The answer in this question defined how to calculate the probability of rotational cryptanalysis on modulo multiplication $\odot$. This paper defined an algebraic equation of how to calculate the rotational probability of modular addition $\boxplus$ which is
$$ \textbf{P}(\overrightarrow{X\boxplus Y} = \overrightarrow{X}\boxplus\overrightarrow{Y}) = \frac{1}{4}(1+2^{-r} + 2^{r-n}+ 2^{-n}) $$ where $r$ is rotational value and smaller than modular value $n$
and experimental results of 8-bit ($n$) addition shows similar values of
$$ \begin{array}{c|c} r & f \\ \hline 0 & 65536 \\ 1 & 24768 \\ 2 & 20800 \\ 3 & 19008 \\ 4 & 18496 \\ 5 & 19008 \\ 6 & 20800 \\ 7 & 24768 \\ \end{array} $$
where f is the frequency of $ \overrightarrow{X\boxplus Y} = \overrightarrow{X}\boxplus\overrightarrow{Y} $ for each $r$ . the probability of 1 bit rotation is $\frac{24768}{65536}$ is around $.378$ (nearly same as in the table in ). the other thing is you find reflection of frequency values , 1 bit rotation is equal to 7 bit rotation (2 and 6 so on). The following figure shows a flipped bell distribution of rotational modulo addition.
The next step
I conducted the same experiment (8 bit size) but with the following equation (double rotation).

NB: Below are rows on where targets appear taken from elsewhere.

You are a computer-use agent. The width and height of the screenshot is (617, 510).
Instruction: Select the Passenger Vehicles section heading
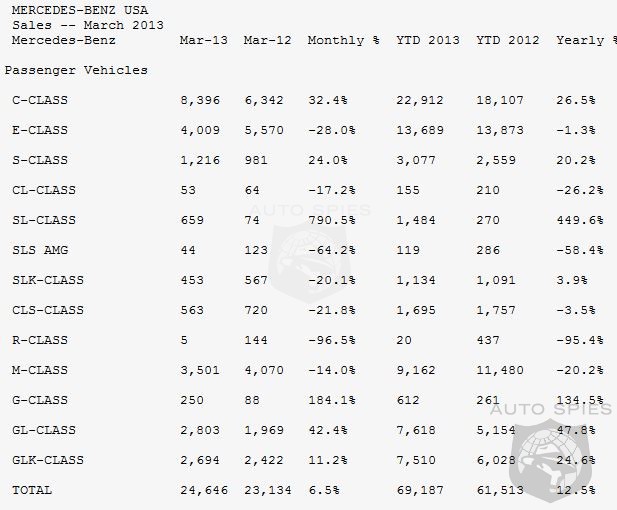(x=76, y=70)
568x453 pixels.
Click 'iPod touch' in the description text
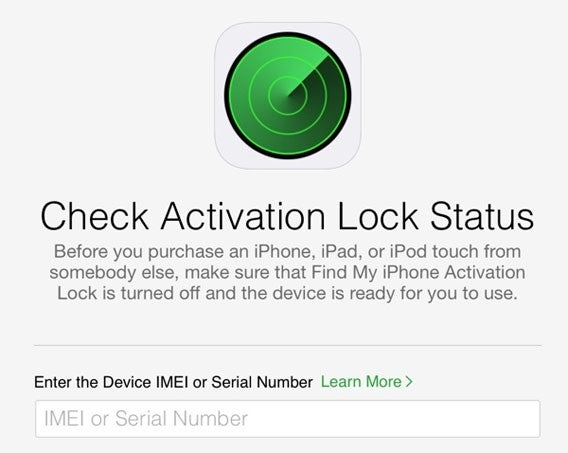(x=434, y=251)

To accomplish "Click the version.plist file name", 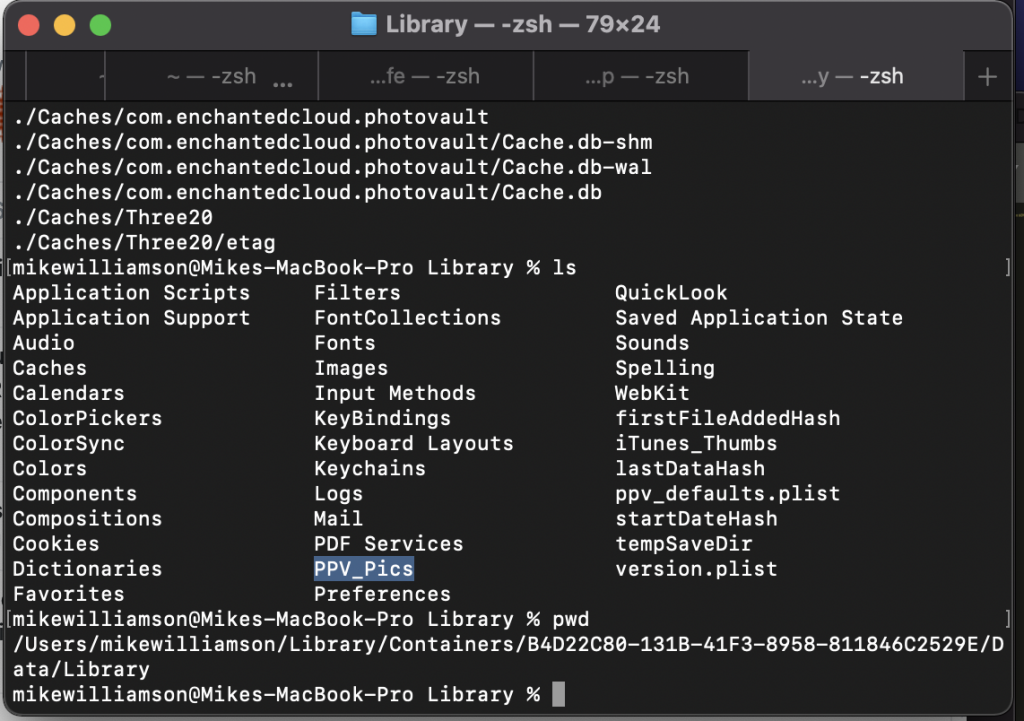I will click(x=696, y=569).
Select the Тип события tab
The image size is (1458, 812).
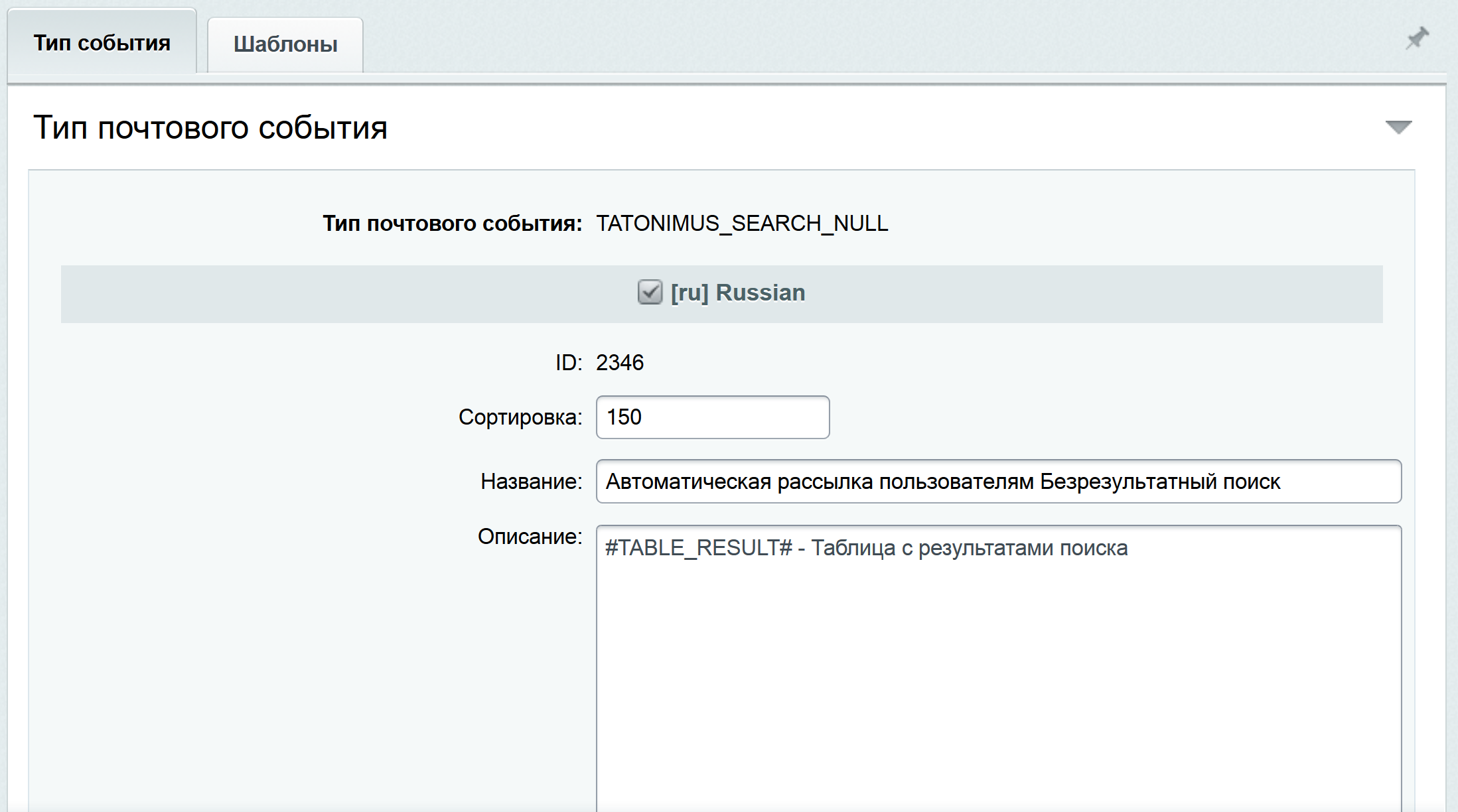102,43
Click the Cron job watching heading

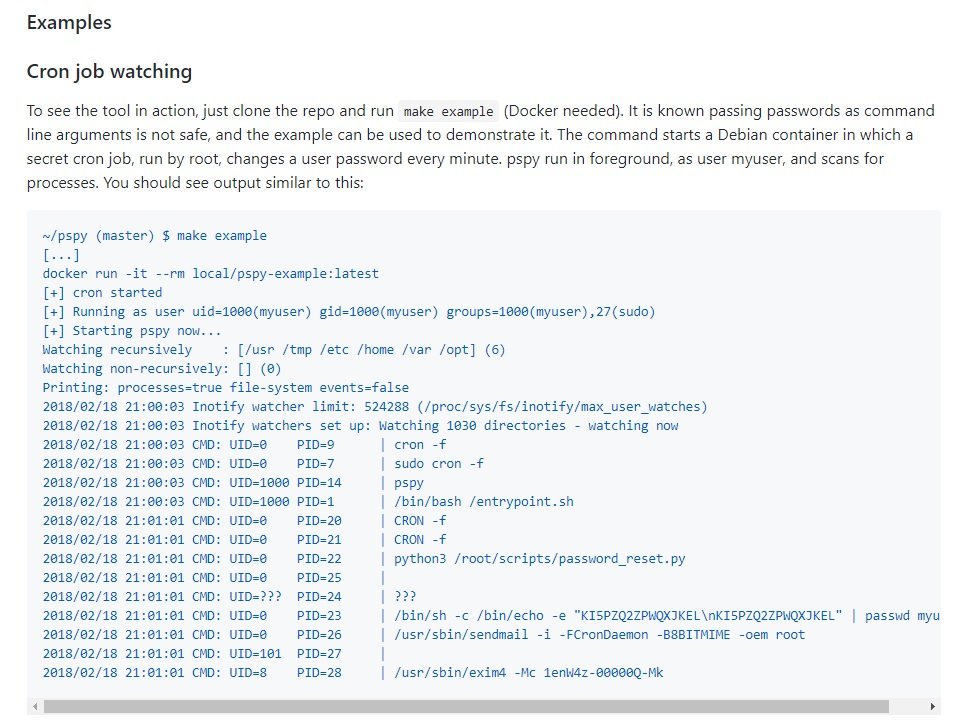point(110,71)
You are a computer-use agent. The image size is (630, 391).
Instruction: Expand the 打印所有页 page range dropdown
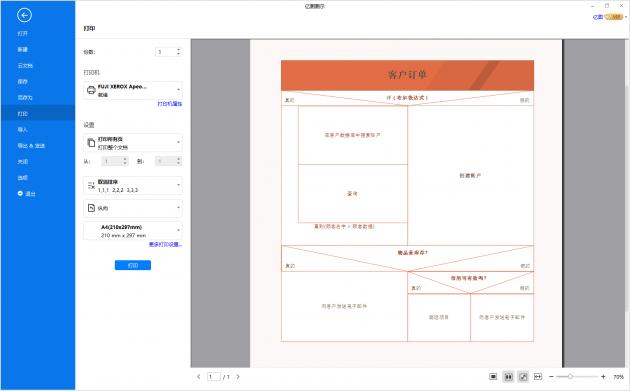tap(133, 143)
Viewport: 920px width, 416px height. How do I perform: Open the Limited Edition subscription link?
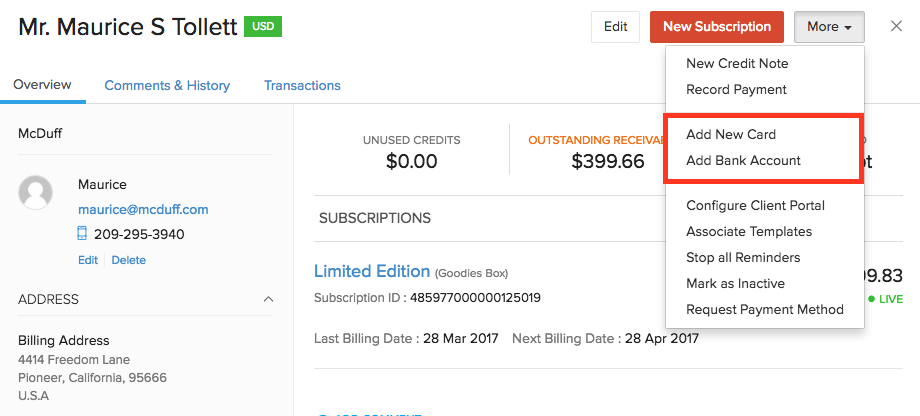pos(372,271)
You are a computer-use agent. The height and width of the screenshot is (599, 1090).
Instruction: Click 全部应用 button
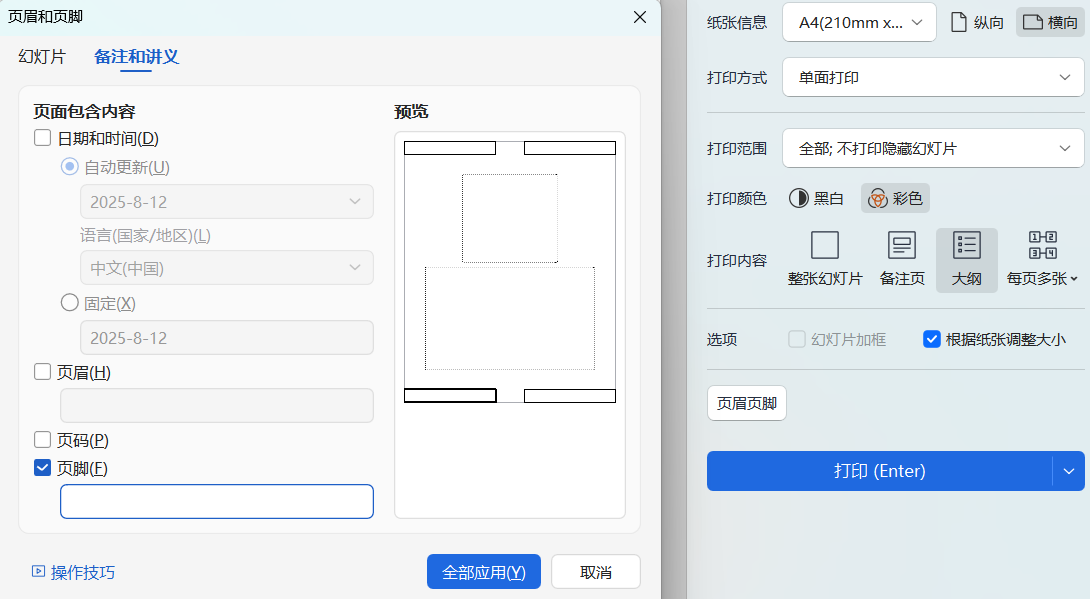[483, 572]
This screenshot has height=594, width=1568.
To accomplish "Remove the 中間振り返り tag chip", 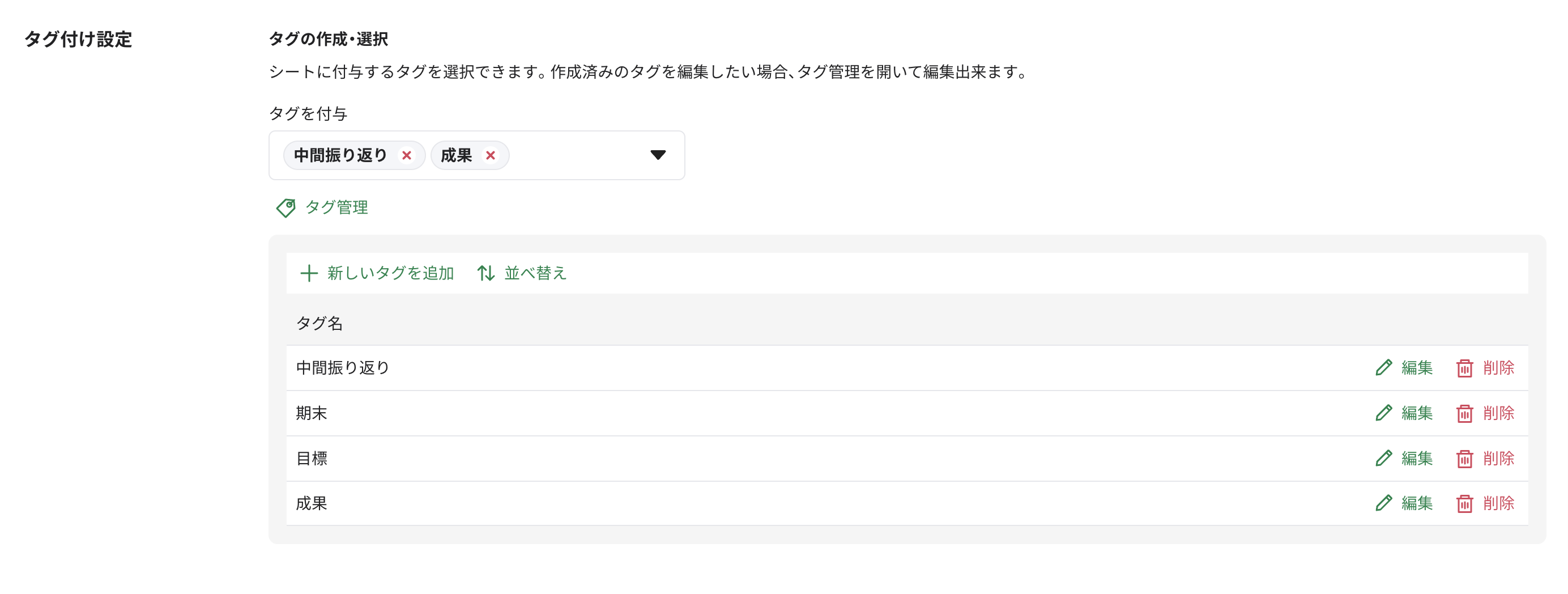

$$ \overrightarrow{X} \odot \overrightarrow{Y} = \overrightarrow{\overrightarrow{(X\odot Y)}} $$ the following table shows the frequency:
$$ \begin{array}{c|c} r & f \\ \hline 0 & 65536 \\ 1 & 4730 \\ 2 & 1082 \\ 3 & 904 \\ 4 & 1664 \\ 5 & 904 \\ 6 & 1082 \\ 7 & 4730 \\ \end{array} $$
from the table and figure, i see there is a reflection of frequency values (suggesting a similar equation of rotational cryptanalysis probability is applied as following:
$$ \textbf{P}(\overrightarrow{X} \odot \overrightarrow{Y} = \overrightarrow{\overrightarrow{(X\odot Y)}}) = \frac{1}{t}(1+2^{-e_0} + 2^{e_0-e_1}+ 2^{-e_1}) $$
Question
if my guess is right , how to calculate the $t , e_0 , e_1$ values?
NOTE Iam happy to share the source code in the question.